Reputation: 181
I have bunch of cron jobs that sit in an EKS cluster and would like to trigger them via HTTP call. Does such API exist from Kubernetes? If not, what else can be done?
Upvotes: 2
Views: 4515
Reputation: 83
For anyone interested to sent HTTP requests from a pod to control the cluster like a manual trigger for a cronjob, you just need to setup a role and a rolebinding for a service account for that pod/deployment. After that you can authenticate the requests using the bearer token at /var/run/secrets/kubernetes.io/serviceaccount/token
Upvotes: 0
Reputation: 20457
Every action in Kubernetes ca be invoked via rest API call. This is also stated as such in the docs.
There is a full API reference for the Kubernetes API you can review.

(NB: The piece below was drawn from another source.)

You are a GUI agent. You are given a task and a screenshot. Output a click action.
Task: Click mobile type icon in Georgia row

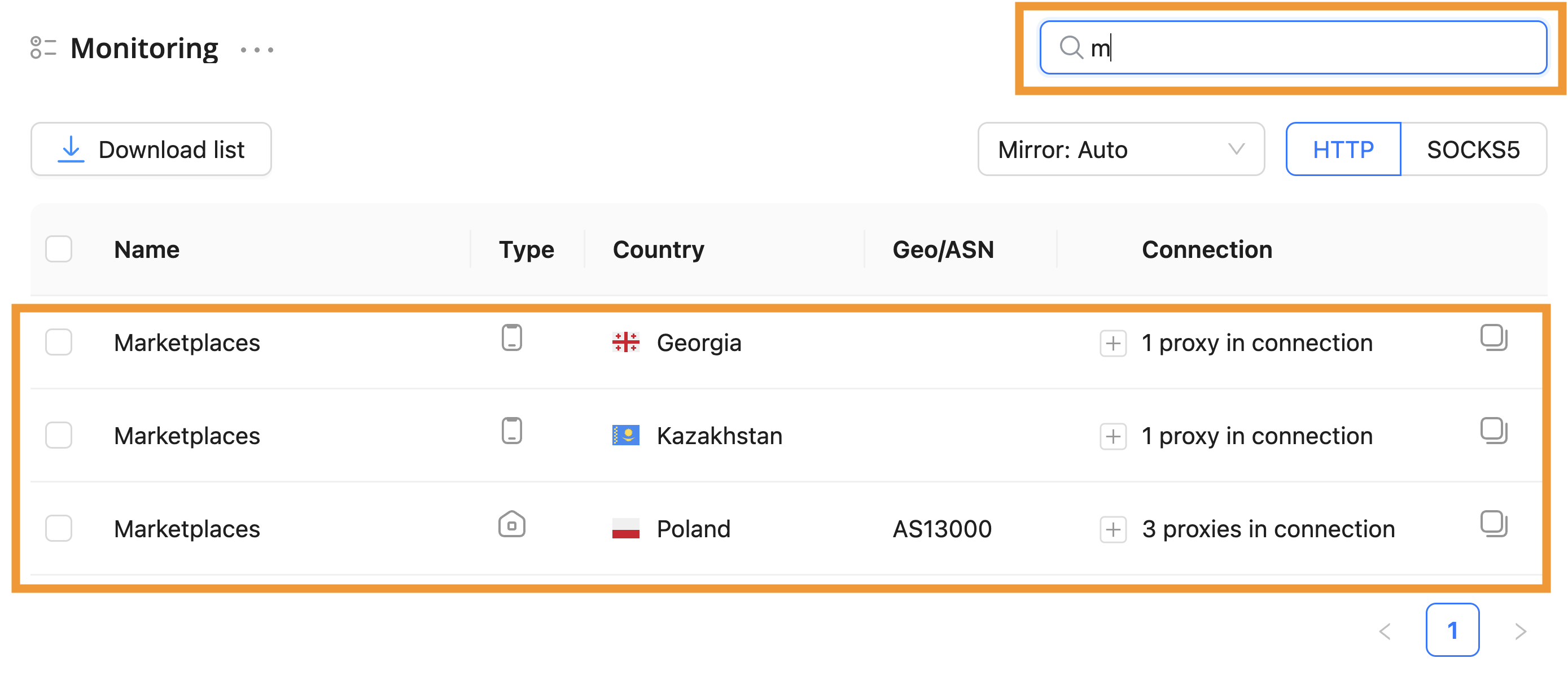tap(511, 337)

In fact, kubectl is using http under the hood. You can see those http calls by using the v
flag with some verbosity level. For example:
$ kubectl get pods -v=6
I1206 00:06:33.591871 19308 loader.go:372] Config loaded from file: /home/blue/.kube/config
I1206 00:06:33.826009 19308 round_trippers.go:454] GET https://mycluster.azmk8s.io:443/api?timeout=32s 200 OK in 233 milliseconds
...
So you could check out the command you need by looking how kubectl does it. But given the fact that kubectl does use http, it's maybe easier to just use kubectl directly.
Upvotes: 3
Reputation: 763
A cron job by definition is triggered by a time event (every hour, every month).
If you want to to force a trigger you can use:
kubectl create job --from=cronjob/<cron-job-name> <job-name> -n <namespace>
This is using the Kube Api which is a RESTful service, so I think it's fulfilling your request.